Alors, Secret Machines, douze ans plus tard, cela donne quoi ? C’est tout simplement réjouissant, le duo reprend là où il s’était arrêté, en gardant ses fondamentaux. Les huit morceaux ne s’étirent plus sur la longueur comme par le passé. Le propos est ramassé mais le son Secret Machines est bien au rendez-vous. On pense à Mercury Rev ou à David Bowie très fréquemment pour cet opus. « 3,4,5 Let’s Stay Alive » ouvre l’album sur une rythmique lourde puis vient la voix inchangée de Brandon, aérienne et maîtrisée. Un pur plaisir proche d’une dream pop. « Dreaming Is Alright » nous ramène vers les morceaux les plus efficaces du groupe à l’époque du premier album. Dynamique avec un très bon riff, le morceau cavale et rafle tout. « Talos’ Corpse », single de l’album, ralentit la cadence pour un titre quasi cold wave. La batterie et le chant dans « Everything’s Under » forment un tunnel sonique que l’on adore parcourir, si typique des Secret Machines. « Everything Starts » caresse le côté le plus pop du duo, comme un Tears For Fears Orzabalien, référence parsemée sur tous les disques du groupe. « Angel Come » aurait pu convenir à un Bowie par exemple, comme « A New Disaster » d’ailleurs , morceau plus « accessible ». Enfin, « So Far Down » achève l’album sur une note moins sonique, mais ne fait pas pour autant dévier l’album de sa course.
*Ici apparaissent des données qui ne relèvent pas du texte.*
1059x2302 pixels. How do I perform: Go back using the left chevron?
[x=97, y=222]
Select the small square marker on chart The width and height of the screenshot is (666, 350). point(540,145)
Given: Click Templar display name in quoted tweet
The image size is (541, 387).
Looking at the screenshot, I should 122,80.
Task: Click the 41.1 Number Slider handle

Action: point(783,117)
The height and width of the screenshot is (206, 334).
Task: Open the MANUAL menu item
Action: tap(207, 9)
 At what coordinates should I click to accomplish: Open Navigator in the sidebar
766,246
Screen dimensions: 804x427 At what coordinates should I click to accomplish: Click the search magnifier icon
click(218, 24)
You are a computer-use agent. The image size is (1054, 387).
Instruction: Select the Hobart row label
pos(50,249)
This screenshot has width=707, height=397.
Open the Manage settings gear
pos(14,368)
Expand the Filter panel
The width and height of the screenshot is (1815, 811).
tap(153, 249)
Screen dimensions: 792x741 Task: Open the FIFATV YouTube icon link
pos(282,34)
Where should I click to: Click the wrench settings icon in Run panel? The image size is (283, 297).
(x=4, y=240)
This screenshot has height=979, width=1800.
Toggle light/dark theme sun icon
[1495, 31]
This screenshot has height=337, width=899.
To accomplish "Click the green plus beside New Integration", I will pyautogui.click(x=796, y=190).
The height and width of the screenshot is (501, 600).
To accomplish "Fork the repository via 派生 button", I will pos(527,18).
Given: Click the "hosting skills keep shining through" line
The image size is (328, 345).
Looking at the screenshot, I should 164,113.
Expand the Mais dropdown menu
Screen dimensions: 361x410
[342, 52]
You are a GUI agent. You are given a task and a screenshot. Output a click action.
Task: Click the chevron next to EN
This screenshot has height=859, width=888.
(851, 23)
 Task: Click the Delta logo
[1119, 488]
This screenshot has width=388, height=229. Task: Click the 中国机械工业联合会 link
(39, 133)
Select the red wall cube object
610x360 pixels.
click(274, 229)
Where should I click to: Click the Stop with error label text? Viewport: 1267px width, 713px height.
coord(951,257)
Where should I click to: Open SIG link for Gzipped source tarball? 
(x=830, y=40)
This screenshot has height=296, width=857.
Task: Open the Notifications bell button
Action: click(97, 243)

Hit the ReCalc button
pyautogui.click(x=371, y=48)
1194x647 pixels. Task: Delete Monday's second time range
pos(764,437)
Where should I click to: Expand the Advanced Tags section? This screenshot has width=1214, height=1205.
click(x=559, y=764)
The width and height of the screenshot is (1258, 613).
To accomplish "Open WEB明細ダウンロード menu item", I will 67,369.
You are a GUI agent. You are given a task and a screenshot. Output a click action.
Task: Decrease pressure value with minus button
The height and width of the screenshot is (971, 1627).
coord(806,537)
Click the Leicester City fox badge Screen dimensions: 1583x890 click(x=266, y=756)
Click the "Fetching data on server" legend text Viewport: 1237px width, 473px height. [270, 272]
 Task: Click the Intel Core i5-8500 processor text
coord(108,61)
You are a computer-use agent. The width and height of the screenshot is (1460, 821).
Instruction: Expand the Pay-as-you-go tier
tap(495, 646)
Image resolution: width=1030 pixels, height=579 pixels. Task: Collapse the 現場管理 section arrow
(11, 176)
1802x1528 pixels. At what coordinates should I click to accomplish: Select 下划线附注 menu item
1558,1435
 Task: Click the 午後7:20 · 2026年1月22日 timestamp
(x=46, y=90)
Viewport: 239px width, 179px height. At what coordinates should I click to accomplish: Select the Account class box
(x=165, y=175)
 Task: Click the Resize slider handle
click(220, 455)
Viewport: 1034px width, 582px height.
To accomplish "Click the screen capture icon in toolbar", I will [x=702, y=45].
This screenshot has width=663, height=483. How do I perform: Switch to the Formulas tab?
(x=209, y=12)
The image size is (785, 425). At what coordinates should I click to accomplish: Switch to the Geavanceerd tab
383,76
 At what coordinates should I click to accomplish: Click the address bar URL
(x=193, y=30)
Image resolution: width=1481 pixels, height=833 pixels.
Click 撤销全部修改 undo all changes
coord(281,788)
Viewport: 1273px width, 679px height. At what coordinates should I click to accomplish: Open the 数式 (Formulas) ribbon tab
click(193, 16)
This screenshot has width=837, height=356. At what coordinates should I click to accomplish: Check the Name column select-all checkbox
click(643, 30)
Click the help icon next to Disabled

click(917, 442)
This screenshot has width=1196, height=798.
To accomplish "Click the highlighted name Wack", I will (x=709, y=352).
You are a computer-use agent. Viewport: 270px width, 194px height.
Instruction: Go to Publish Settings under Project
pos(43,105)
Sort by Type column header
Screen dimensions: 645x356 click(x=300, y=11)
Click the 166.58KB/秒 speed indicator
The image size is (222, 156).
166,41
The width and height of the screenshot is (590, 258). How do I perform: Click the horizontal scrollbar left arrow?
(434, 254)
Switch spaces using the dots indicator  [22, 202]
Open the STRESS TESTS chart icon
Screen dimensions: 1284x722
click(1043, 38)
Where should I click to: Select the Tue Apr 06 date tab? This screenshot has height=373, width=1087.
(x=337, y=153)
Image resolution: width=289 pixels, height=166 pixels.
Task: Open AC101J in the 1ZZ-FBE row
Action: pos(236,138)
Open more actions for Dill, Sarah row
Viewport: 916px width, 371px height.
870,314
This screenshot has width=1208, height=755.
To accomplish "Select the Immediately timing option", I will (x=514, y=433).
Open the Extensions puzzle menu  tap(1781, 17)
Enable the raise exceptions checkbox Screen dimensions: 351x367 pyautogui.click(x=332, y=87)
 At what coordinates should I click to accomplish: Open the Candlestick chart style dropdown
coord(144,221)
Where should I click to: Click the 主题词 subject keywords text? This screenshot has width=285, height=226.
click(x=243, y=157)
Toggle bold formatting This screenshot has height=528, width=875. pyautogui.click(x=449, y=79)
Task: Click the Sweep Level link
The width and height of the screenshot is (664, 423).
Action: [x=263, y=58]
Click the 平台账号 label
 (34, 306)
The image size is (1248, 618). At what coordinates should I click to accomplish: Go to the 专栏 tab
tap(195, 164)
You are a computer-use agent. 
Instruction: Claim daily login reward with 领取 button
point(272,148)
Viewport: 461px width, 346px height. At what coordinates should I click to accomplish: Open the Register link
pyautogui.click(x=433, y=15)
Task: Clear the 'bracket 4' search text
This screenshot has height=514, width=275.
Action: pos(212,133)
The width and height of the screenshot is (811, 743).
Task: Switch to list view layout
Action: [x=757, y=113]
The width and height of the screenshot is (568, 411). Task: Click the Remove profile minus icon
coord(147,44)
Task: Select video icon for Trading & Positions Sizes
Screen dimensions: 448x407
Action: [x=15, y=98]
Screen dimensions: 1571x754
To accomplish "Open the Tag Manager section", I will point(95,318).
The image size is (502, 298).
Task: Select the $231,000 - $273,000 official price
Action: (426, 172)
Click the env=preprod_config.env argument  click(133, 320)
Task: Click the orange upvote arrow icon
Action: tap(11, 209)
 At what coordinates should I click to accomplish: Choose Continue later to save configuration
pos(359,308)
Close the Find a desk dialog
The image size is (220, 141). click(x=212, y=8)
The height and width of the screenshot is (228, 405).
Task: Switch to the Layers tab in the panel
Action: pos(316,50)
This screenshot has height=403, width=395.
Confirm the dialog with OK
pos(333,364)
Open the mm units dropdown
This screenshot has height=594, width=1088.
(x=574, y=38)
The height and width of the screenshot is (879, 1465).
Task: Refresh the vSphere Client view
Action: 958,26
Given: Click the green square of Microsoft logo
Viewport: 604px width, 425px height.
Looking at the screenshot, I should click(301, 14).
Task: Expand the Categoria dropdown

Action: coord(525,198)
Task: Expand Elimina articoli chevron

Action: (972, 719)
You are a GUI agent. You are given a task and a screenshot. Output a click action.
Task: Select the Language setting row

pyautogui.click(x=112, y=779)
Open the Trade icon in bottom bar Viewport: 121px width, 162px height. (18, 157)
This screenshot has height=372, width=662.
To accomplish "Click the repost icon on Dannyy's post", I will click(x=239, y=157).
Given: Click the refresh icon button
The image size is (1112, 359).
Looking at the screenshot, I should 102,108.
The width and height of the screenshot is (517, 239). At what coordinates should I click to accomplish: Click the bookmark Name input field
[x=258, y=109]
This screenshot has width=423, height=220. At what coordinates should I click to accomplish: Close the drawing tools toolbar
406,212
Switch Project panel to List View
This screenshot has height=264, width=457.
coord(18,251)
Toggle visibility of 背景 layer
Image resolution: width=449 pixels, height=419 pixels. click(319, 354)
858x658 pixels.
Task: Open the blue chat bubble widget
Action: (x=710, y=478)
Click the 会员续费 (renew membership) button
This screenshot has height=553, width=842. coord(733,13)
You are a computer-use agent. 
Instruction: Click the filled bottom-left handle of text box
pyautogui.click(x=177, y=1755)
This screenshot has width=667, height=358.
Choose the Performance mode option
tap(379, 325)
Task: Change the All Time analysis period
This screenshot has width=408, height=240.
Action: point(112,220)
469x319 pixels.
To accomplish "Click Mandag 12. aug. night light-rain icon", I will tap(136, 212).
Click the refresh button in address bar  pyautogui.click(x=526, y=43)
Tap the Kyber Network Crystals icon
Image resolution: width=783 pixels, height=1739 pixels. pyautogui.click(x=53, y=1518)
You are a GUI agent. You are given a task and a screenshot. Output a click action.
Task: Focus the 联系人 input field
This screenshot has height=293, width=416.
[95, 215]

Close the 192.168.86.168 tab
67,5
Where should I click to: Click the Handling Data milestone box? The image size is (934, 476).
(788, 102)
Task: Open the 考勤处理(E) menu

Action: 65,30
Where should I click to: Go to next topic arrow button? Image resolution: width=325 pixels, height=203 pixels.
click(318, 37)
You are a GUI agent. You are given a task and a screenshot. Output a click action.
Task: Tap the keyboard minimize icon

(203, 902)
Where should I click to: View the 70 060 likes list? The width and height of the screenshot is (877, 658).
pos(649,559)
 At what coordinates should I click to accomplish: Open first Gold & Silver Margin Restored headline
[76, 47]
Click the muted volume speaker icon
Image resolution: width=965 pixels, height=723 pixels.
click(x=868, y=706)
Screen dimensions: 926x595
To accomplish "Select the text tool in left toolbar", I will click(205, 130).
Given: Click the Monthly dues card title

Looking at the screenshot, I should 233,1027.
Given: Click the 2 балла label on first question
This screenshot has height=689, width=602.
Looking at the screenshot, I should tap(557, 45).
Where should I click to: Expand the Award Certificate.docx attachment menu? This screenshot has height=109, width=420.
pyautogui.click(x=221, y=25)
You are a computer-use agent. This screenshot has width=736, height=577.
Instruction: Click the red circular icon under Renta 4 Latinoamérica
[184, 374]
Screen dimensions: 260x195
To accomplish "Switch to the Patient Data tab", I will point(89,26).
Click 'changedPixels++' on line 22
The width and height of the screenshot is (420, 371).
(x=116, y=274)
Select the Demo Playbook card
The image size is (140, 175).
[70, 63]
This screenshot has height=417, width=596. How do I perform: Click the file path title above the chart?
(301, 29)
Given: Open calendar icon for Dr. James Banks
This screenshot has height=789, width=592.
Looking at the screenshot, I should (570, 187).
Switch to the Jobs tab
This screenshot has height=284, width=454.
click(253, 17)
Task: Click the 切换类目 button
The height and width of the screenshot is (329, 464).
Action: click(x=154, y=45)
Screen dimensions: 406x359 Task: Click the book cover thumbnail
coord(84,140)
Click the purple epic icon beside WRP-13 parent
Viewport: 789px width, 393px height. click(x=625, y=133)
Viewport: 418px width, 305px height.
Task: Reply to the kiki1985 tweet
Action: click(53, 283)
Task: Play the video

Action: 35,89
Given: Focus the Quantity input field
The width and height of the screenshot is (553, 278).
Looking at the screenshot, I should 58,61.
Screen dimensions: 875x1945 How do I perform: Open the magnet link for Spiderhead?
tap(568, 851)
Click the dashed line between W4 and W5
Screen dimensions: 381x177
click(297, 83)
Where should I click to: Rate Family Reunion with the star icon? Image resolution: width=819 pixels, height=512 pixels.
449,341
Secret Machines Awake In The Brain Chamber Band 2

Avec à peine plus d’une demi-heure de musique, Awake In The Brain Chamber prouve que les Secret Machines sont toujours passionnants et ont encore quelque chose à dire. Aucun remplissage, aucune faute de goût, l’album remet le groupe en selle de bien belle manière. Reste à espérer que les plans pour sortir l’album secret The Moth, The Lizard And The Secret Machines et un EP d’inédits tirés des sessions d’AITBC se réalisent et que les fans de la première heure reviennent pour supporter un groupe au son assez unique que je vous encourage à découvrir, notamment en allant écouter l’album sur leur bandcamp.